王　雷，杜媛鲲，刘庆熠，米　源，廖海江，王　娜，王　林

（河北医科大学1.第四医院胸二科，石家庄050011；2.期刊社，石家庄050017；3.第四医院分子生物学研究室，石家庄050011）



siRNA下调Gli基因表达对食管鳞癌KYSE-30细胞生物学行为的影响

王雷1，杜媛鲲2，刘庆熠1，米源1，廖海江1，王娜3，王林1

（河北医科大学1.第四医院胸二科，石家庄050011；2.期刊社，石家庄050017；3.第四医院分子生物学研究室，石家庄050011）

目的探讨Gli表达下调对食管鳞癌KYSE-30细胞周期分布和上皮-间质转化能力的影响及其分子机制。方法将Gli1和Gli2 siRNA和空白对照siRNA分别转染KYSE-30细胞48 h，实时荧光定量PCR法检测Gli1、Gli2 mRNA表达水平；Western blot法检测KYSE-30细胞Gli1、Gli2、Cyclin D1、Cyclin D2、p21、波形蛋白（Vimentin）和β-catenin蛋白的表达；流式细胞术检测KYSE-30细胞周期分布；Transwell侵袭实验检测细胞侵袭能力。结果与空白对照siRNA组相比，Gli1和Gli2 siRNA可明显抑制KYSE-30细胞Gli1、Gli2mRNA和蛋白表达，下调Cyclin D1、Cyclin D2、Vimentin和β-catenin蛋白的表达和增加p21蛋白表达，将细胞周期阻滞在G0/G1期并降低细胞的侵袭能力，差异均有统计学意义（P＜0.01）。结论Gli蛋白表达可能在食管鳞癌的发生发展中具有重要作用，下调Gli1和Gli2表达可导致食管鳞癌细胞增殖、细胞周期分布和上皮-间质转化能力的改变，这可能与Cyclin D1、Cyclin D2、p21、Vimentin和β-catenin蛋白变化相关。

食管鳞癌；Gli；细胞周期；上皮-间质转化

食管癌在全世界范围内发病率和病死率分别排在第8位和第6位［1］，其中我国食管癌的发病率居世界首位，传统的手术和放化疗并没有显著提高患者的长期生存率。近年来肿瘤的基因治疗作为一种新的替代方法在肿瘤治疗中显示出良好的应用前景，其中RNA干扰作为一种全新的治疗模式被公认为可以调节细胞基因表达。

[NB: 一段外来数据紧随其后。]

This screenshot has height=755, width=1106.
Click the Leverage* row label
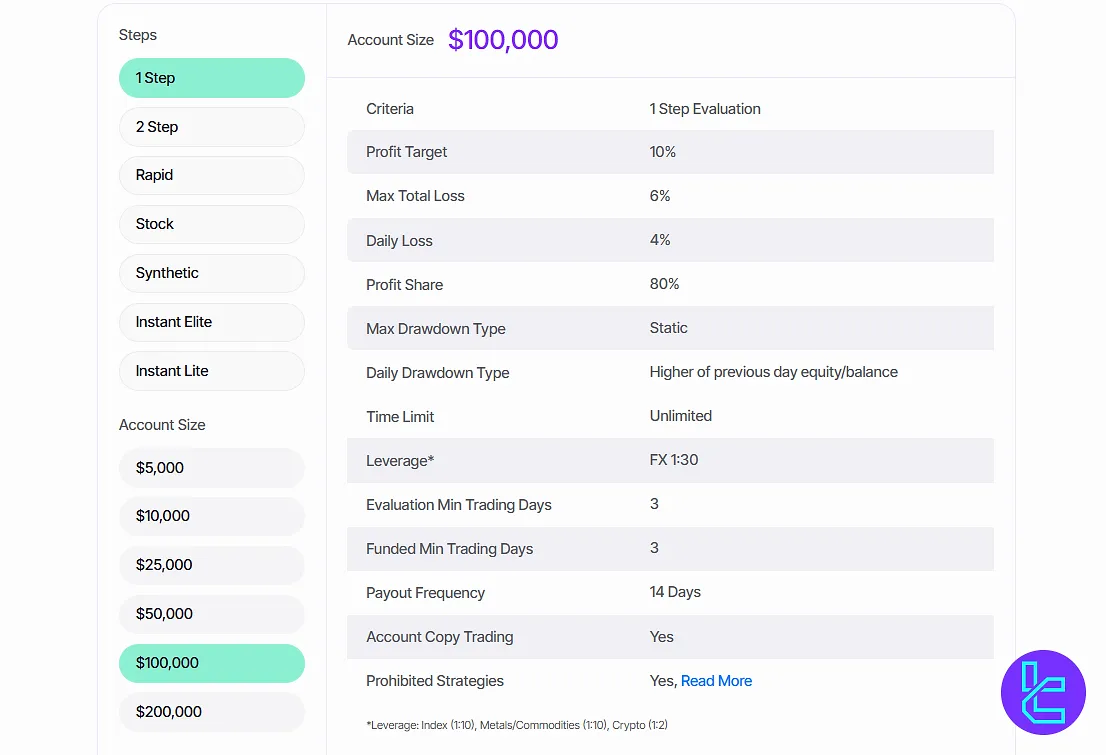(400, 461)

近年来研究发现Hedgehog（Hh）信号传导通路在非霍奇金淋巴瘤［2］、肺癌［3］、肝癌［4］和前列腺癌［5］等多种肿瘤组织中异常激活，与恶性肿瘤的异常增殖和侵袭转移密切相关。目前国内外针对食管鳞癌组织中Hh下游通路的核心成分Gli1和Gli2的靶向治疗未见报道，因此，本研究应用特异性的Gli1和Gli2 siRNA下调食管鳞癌KYSE-30细胞中Gli1和Gli2的表达，研究其表达下调对食管癌细胞周期以及上皮-间质转化能力的影响并探讨其机制，旨在为食管鳞癌的分子靶向治疗提供新依据。

1　材料与方法

1.1材料

1.1.1细胞系来源：人食管鳞癌细胞系KYSE-30购自英国Sigma-Aldrich公司。

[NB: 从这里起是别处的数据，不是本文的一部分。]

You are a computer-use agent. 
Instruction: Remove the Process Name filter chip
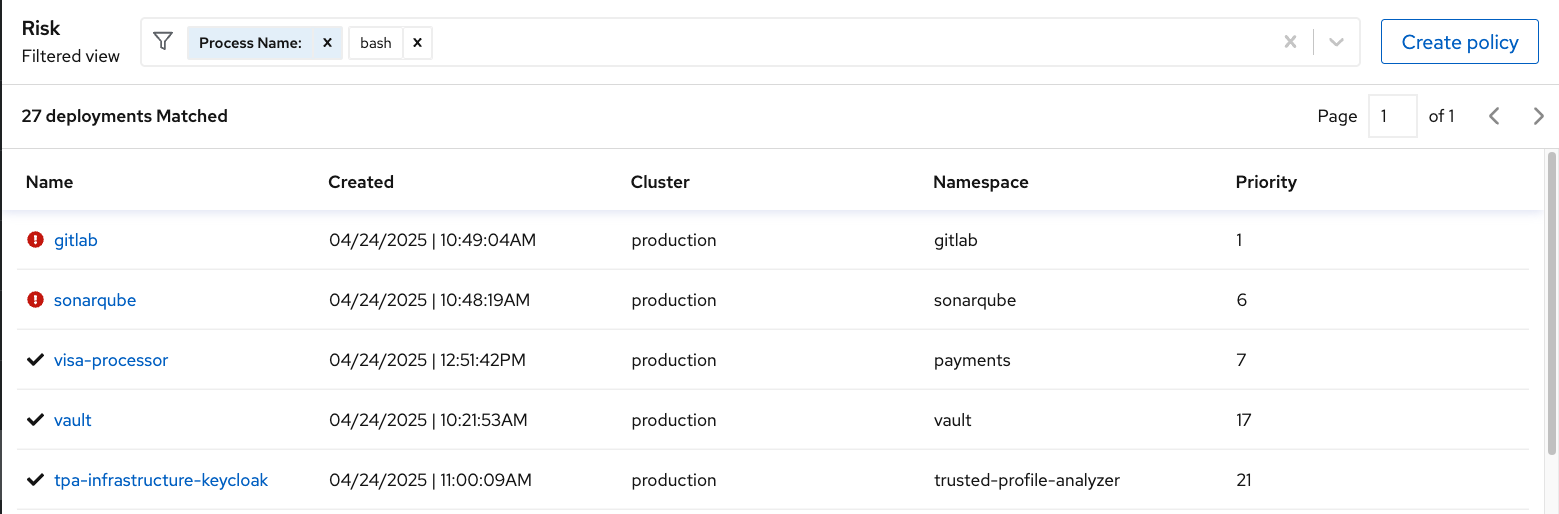[327, 43]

1.1.2主要仪器及试剂：SilencerTMSelect Gli1和Gli2 siRNA购自美国Life Technologies公司，RPMI1640培养液购自美国Gibco公司，Ham培养液购自美国Gibco公司，胎牛血清购自美国Gemini公司，总RNA提取试剂盒购自德国Qiagen公司，iScriptTMcDNA合成试剂盒购自美国Bio-Rad公司，TaqMan®基因表达预混液购自美国Applied Biosystems公司，TaqMan®Gli1引物和探针（Hs00171790），Gli2引物和探针（Hs01119974_m1）和GAPDH（Hs02758991_g1）购自美国Life Technologies公司，Pierce-BCA蛋白分析试剂盒购自美国Thermo Scientific公司，Gli1兔抗人多克隆抗体、Cyclin D1兔抗人单克隆抗体和Cyclin D2兔抗人单克隆抗体均购自美国Cell Signaling公司，Gli2鼠抗人单克隆抗体和p21鼠抗人单克隆抗体均购自美国Santa Cruz公司，β-catenin鼠抗人单克隆抗体和波形蛋白（Vimentin）兔抗人单克隆抗体均购自美国Abcam公司，GAPDH鼠抗人单克隆抗体购自美国Santa Cruz公司，辣根过氧化物酶标记的羊抗兔和羊抗鼠二抗购自美国Fisher Scientific公司，ECL化学发光试剂盒购自美国Thermo Scientific公司，matrigel胶和Transwell膜嵌套购自美国Corning公司，Lipofectamine™RNAiMAX转染试剂购自美国Thermofisher Scientific公司；Epics-XL型流式细胞仪购自美国Beckman-Coulter公司。

1.2方法

1.2.1细胞培养和转染：食管鳞癌细胞系KYSE-30细胞于37℃、5%CO2，含2%胎牛血清和青-链霉素各100mg/mL的Ham和RPMI 1640培养基（1∶1）培养传代。选取对数生长期的细胞以每孔3×105个细胞接种至于6孔板上，培养24 h后待细胞密度达到50%～60%，更换无血清培养基并按照Lipofectamine™RNAiMAX转染试剂说明书进行Gli1和Gli2 siRNA干扰引物的转染，同时设立空白对照组（Control SiRNA）。每组各设2个孔，每孔Gli1和Gli2 siRNA及空白对照siRNA的浓度均为100 nmol/L。转染6 h后更换新的无血清培养基。转染48 h后提取各组样本的mRNA及蛋白，实验重复3次。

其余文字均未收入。